### TASK STATEMENT
Go through the entries below and copy each line that holds the word "search".

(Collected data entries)
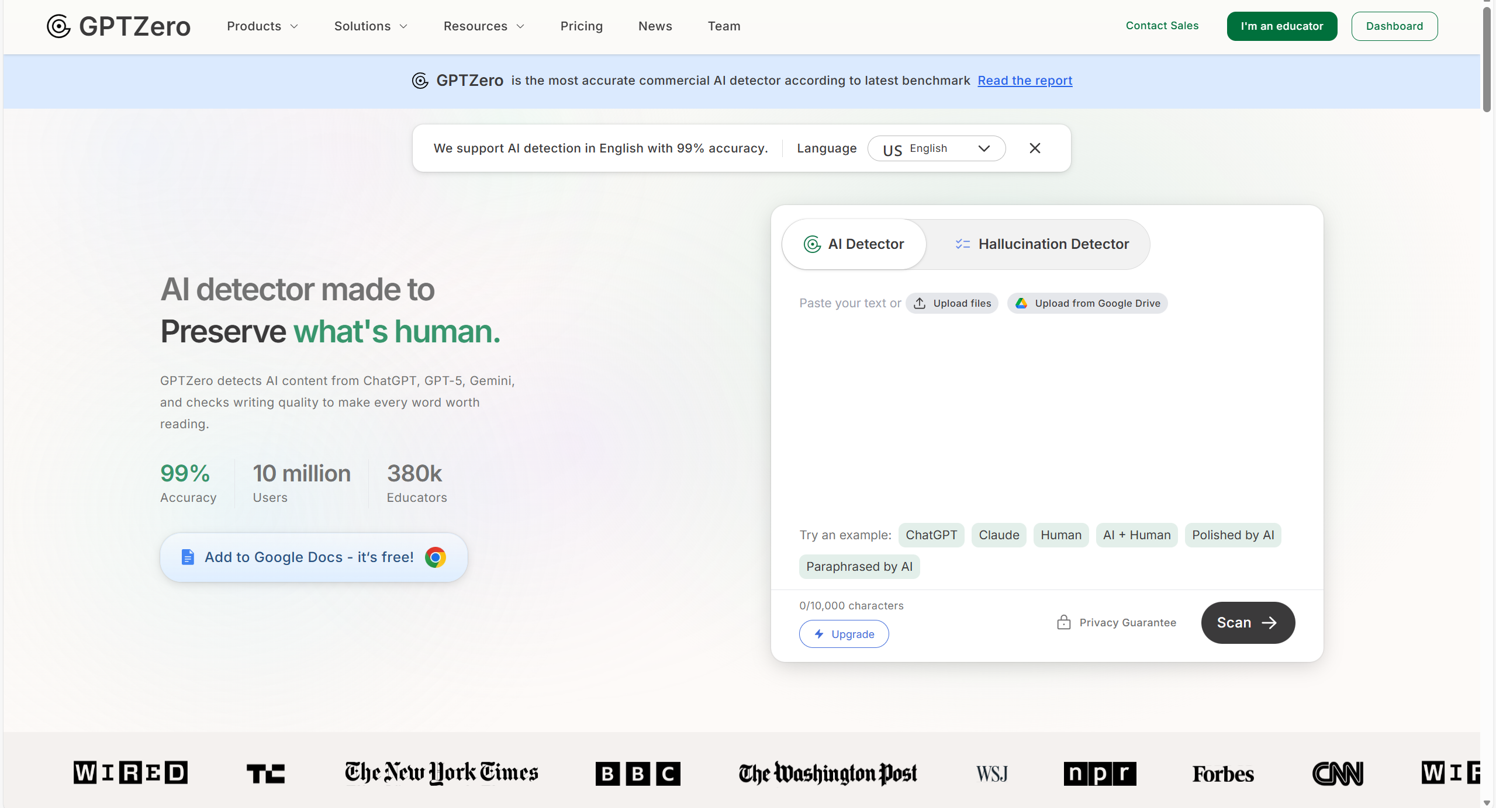The height and width of the screenshot is (808, 1496).
Task: Select the ChatGPT example chip
Action: coord(931,535)
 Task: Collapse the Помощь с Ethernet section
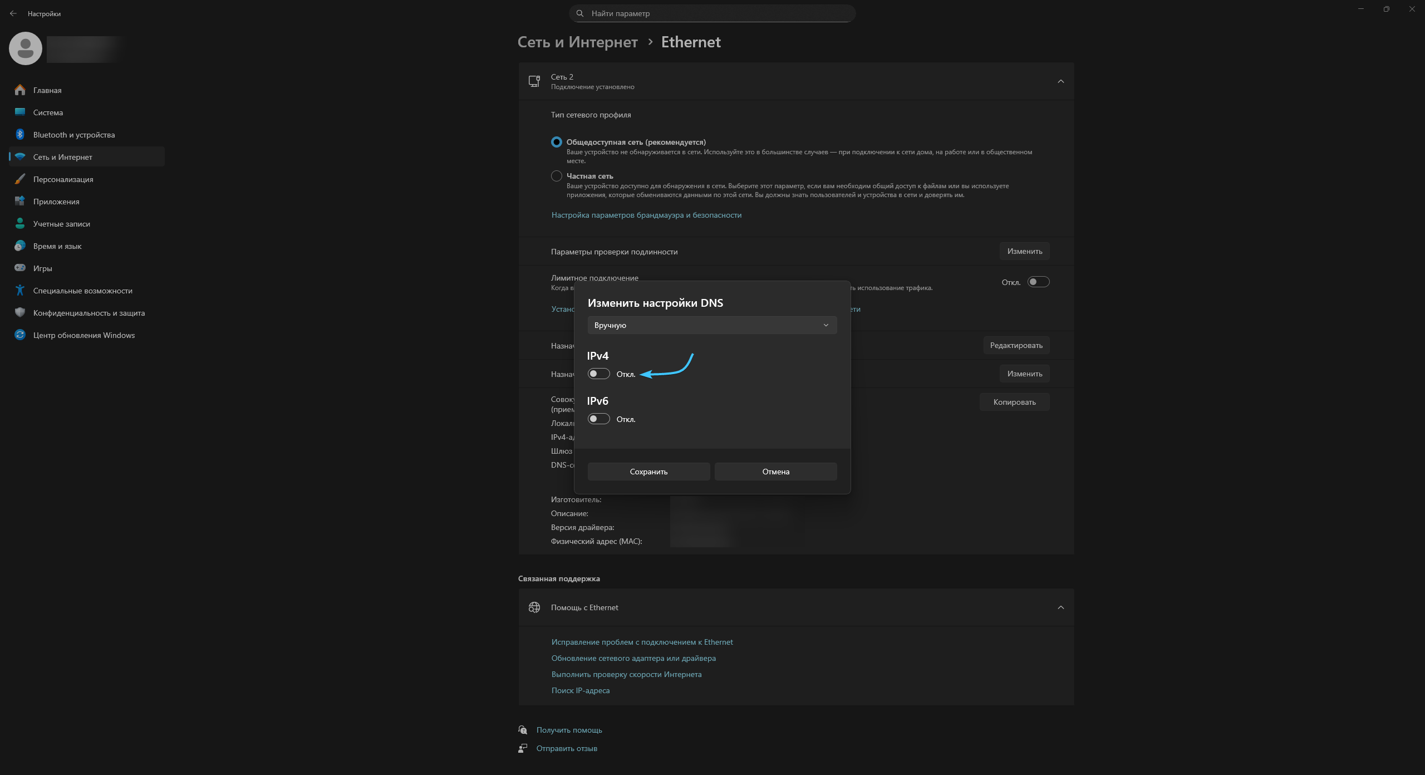(x=1060, y=607)
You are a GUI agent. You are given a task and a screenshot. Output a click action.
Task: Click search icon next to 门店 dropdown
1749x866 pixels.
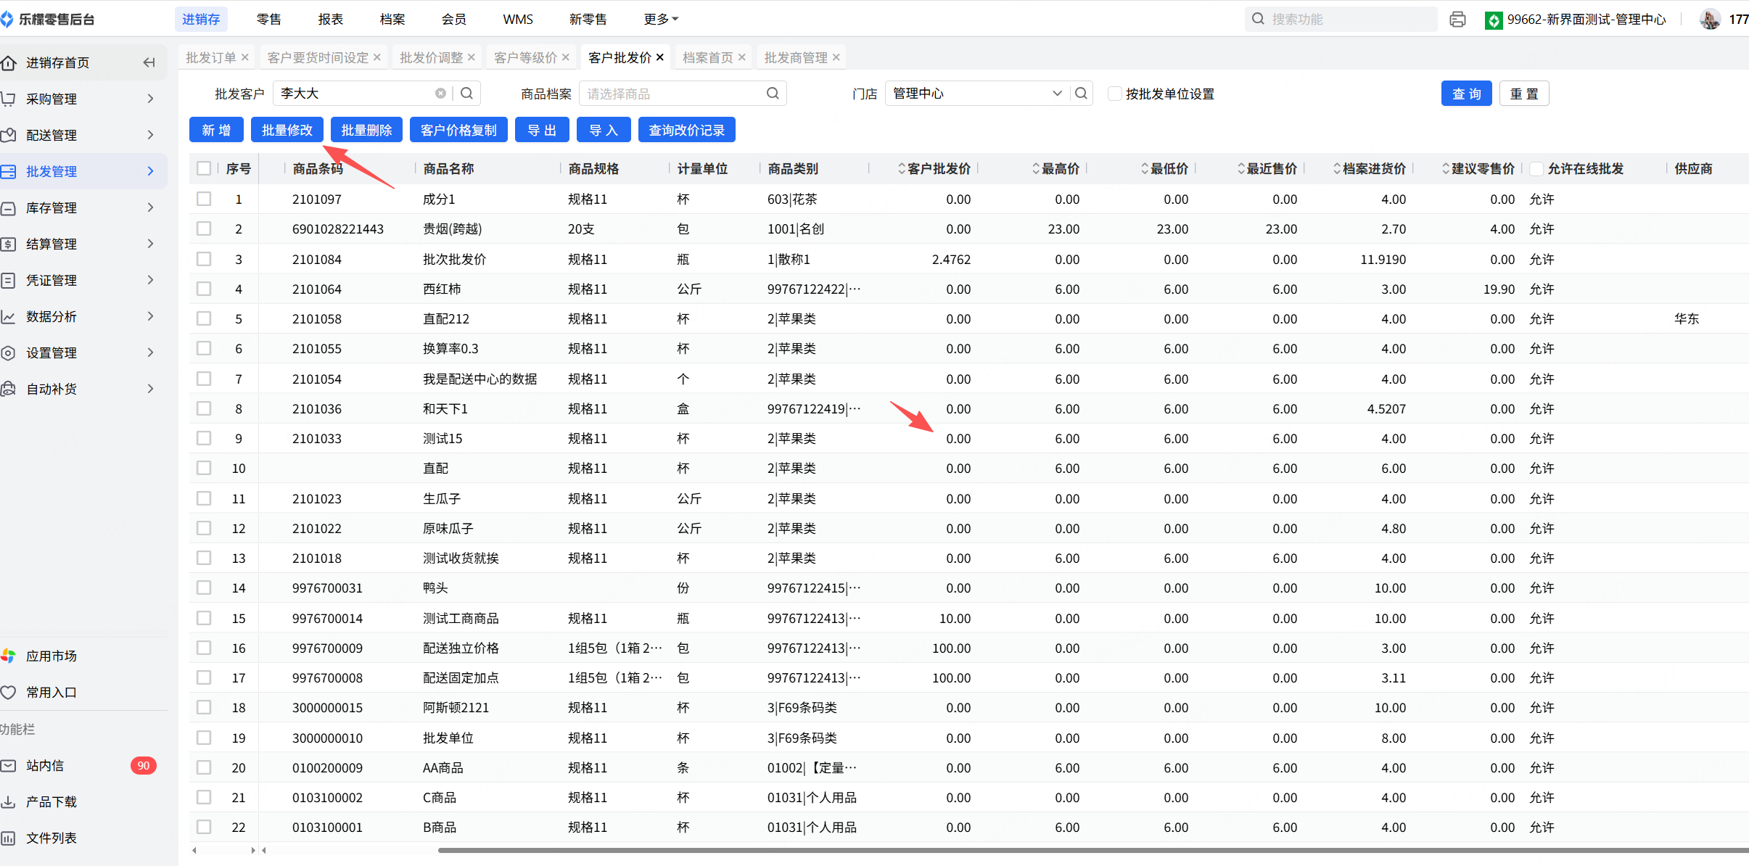pos(1081,94)
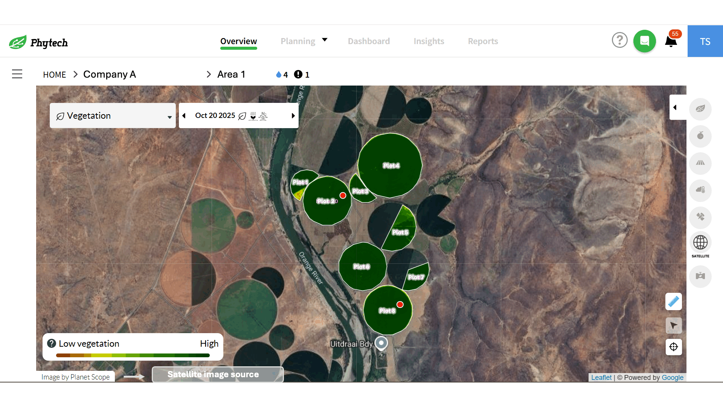Toggle the soil heat icon next to the date
This screenshot has height=407, width=723.
click(x=253, y=116)
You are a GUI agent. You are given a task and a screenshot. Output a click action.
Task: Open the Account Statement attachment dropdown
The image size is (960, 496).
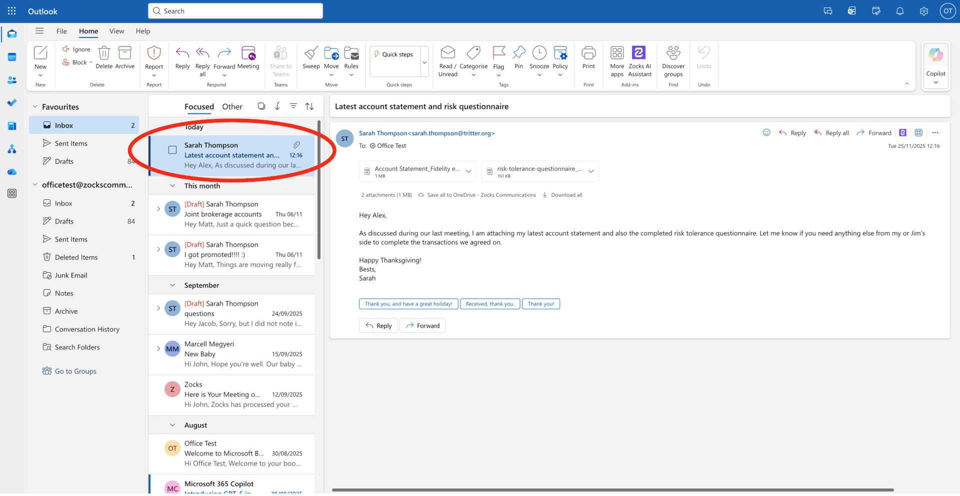(x=469, y=171)
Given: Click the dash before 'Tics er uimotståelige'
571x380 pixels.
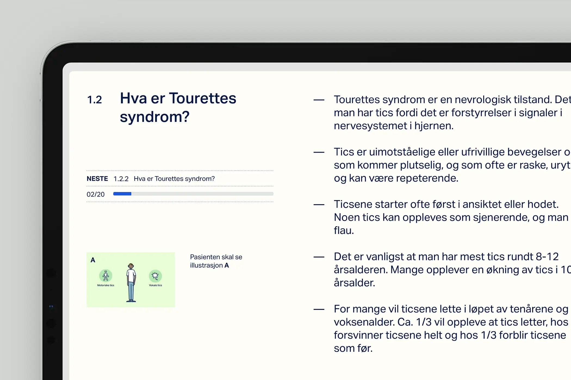Looking at the screenshot, I should 319,153.
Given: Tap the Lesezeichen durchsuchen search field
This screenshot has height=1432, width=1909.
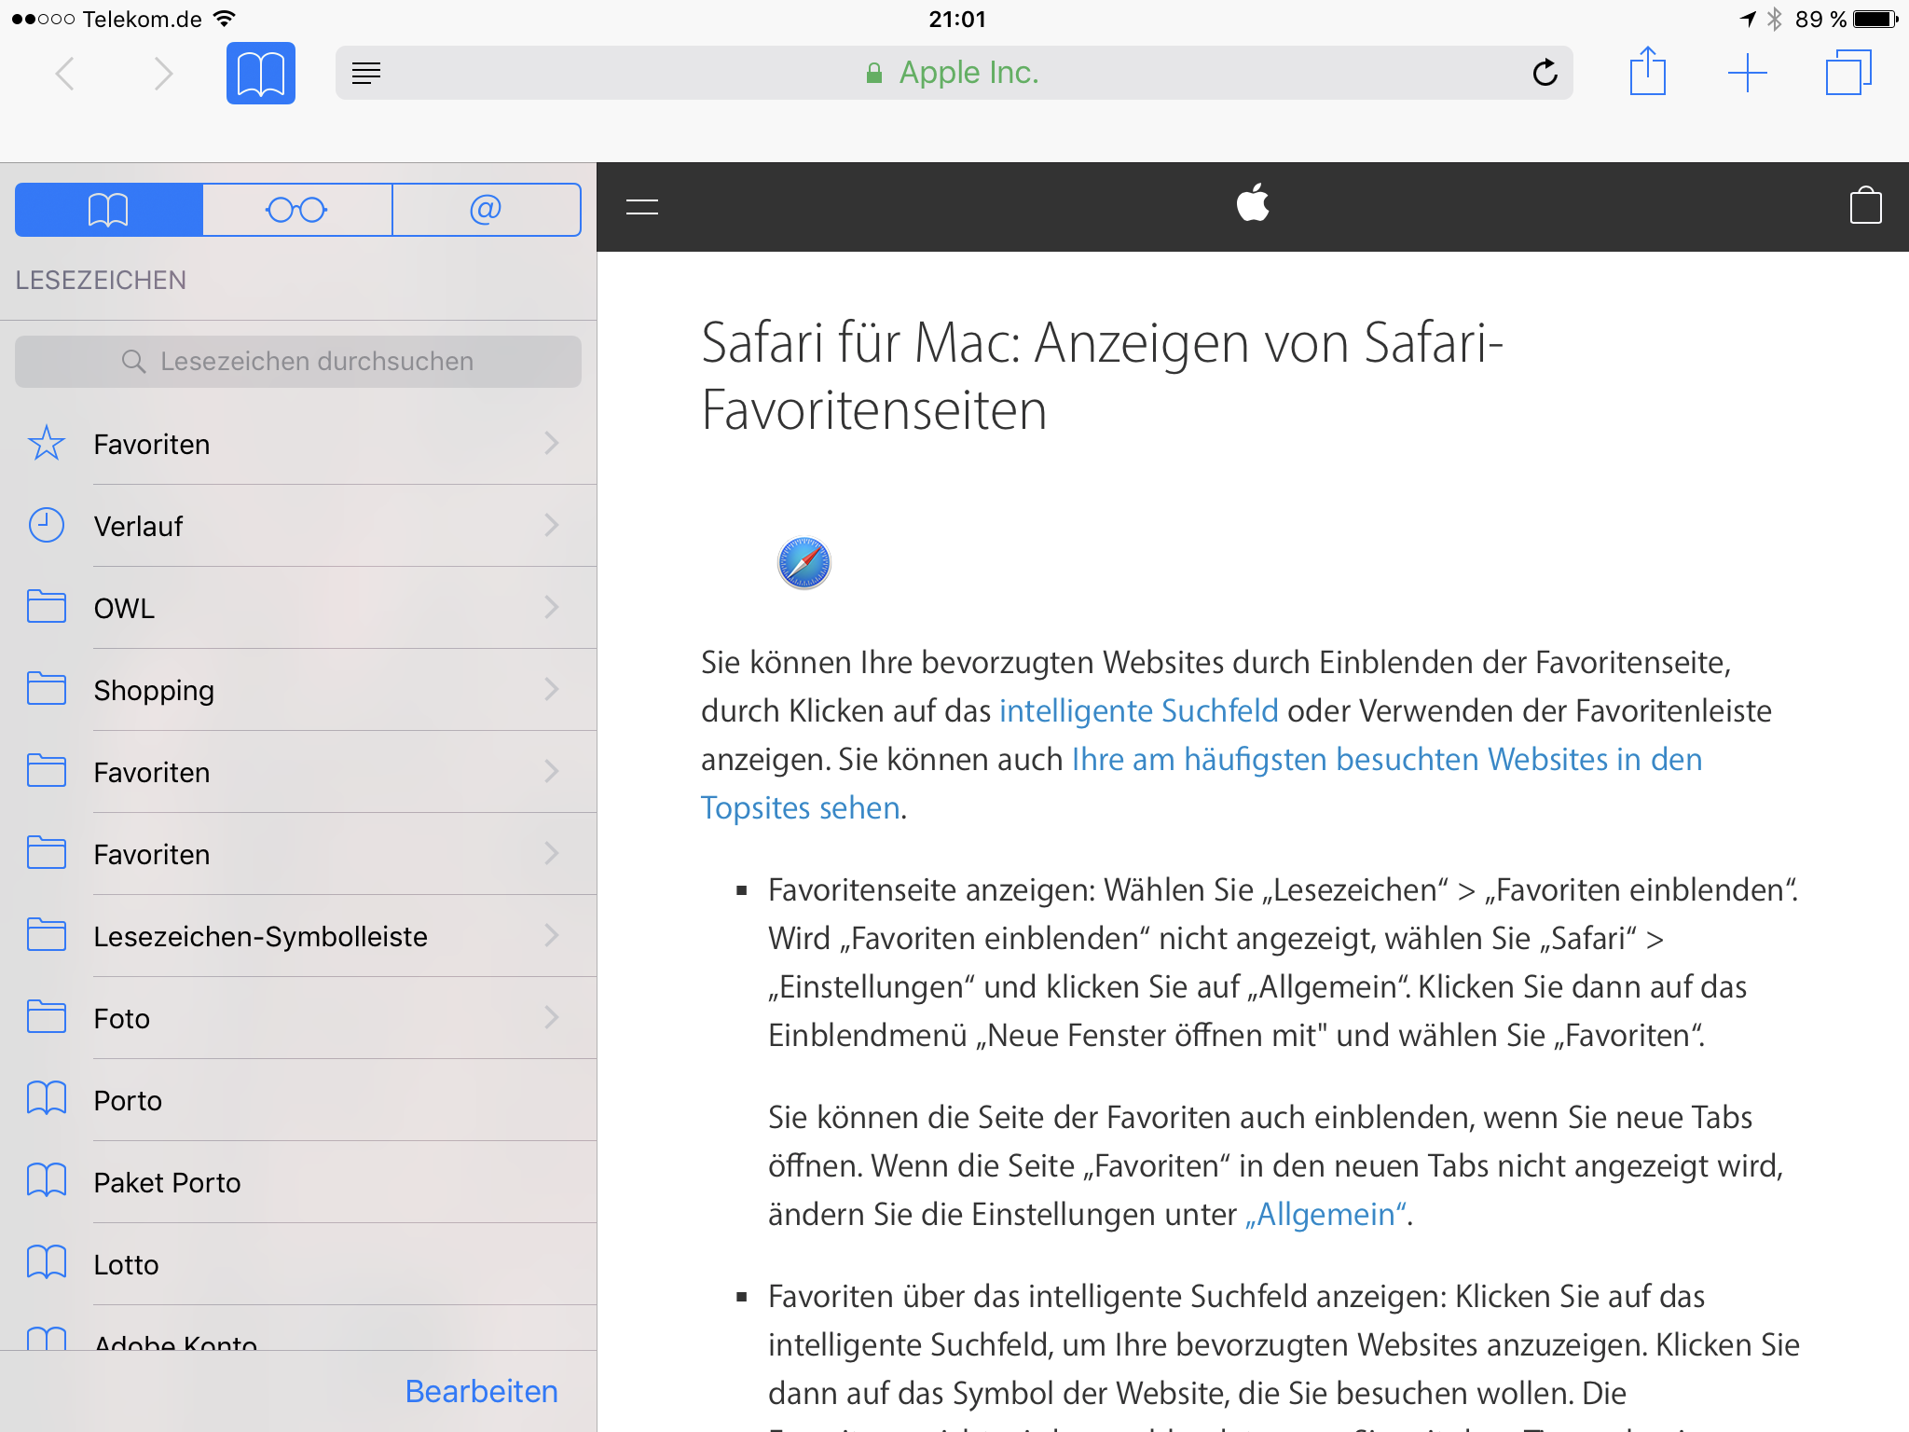Looking at the screenshot, I should point(298,362).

### TASK RESPONSE
Task: Click search icon next to 门店 dropdown
Given: Tap the Lesezeichen durchsuchen search field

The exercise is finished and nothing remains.